Altered Expression of Neurotransmitter‐receptor Subunit and Uptake Site mRNAs in Hemimegalencephaly

Summary:  Purpose: Hemimegalencephaly (HMEG) is characterized by unilateral hemispheric enlargement and severe cytoarchitectural abnormalities that are highly associated with intractable epilepsy. No studies have defined alterations in neurotransmitter‐receptor subunit gene expression in HMEG. We hypothesize that a differential expression of excitatory amino acid and γ‐aminobutyric acid (GABA) A ‐receptor subunit messenger RNAs (mRNAs) exists in HMEG. Methods : The expression of mRNAs encoding 20 neurotransmitter‐receptor subunits, synthetic enzymes, and uptake sites as well as select additional candidate genes was defined in HMEG samples (n = 8) compared with homotopic control cortex specimens by using targeted complementary DNA (cDNA) arrays.
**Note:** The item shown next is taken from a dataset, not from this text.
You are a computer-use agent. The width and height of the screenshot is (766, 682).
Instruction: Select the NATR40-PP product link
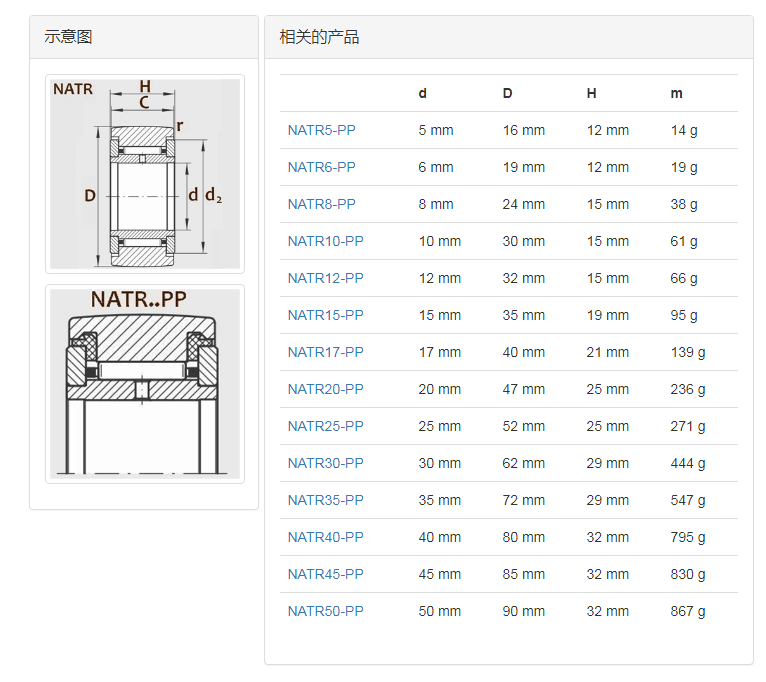coord(325,537)
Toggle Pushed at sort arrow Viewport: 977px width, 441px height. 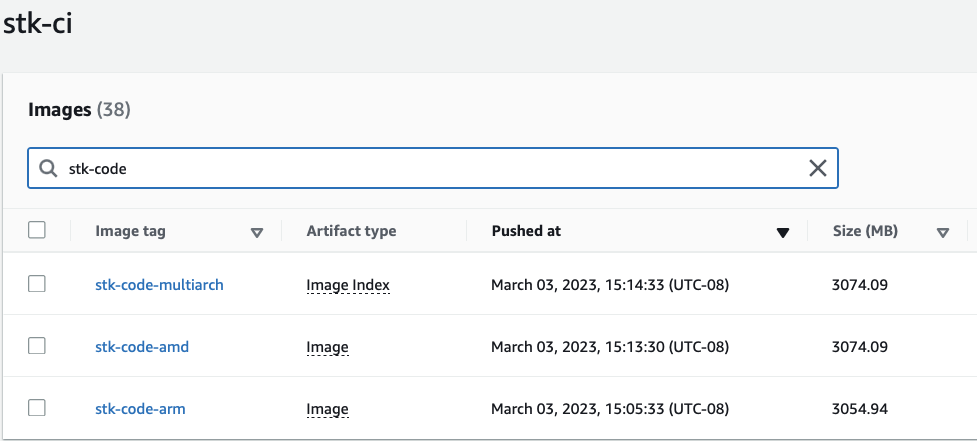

Expression of GLT‐1 (a glial glutamate transporter), EAAC‐1 (neuronal glutamate transporter), and NMDA2B was corroborated by immunohistochemical, Western, and ligand‐binding assays. Results: Differential expression of 11 neurotransmitter‐related mRNAs was demonstrated in HMEG compared with control cortex. For example, expression of GLT‐1 and GluR6 mRNAs was enhanced, whereas diminished expression of the neuronal glutamate transporter EAAC‐1, GABA A α2, GABA A γ2, GABA A γ3, NMDA2B, GluR1, GluR2, GluR4, and GluR5 subunits occurred. Reduced NMDA2B subunit mRNA expression in HMEG was confirmed by receptor ligand‐binding assays by using the NMDA2B‐receptor antagonist ifenprodil, which revealed barely detectable levels of NMDA2B binding compared with that in control cortex. Conclusions : Selective alterations occur in distinct neurotransmitter‐receptor and ‐uptake sites in HMEG. Differential expression of neurotransmitter‐receptor and ‐uptake sites in HMEG may contribute to epileptogenesis in HMEG.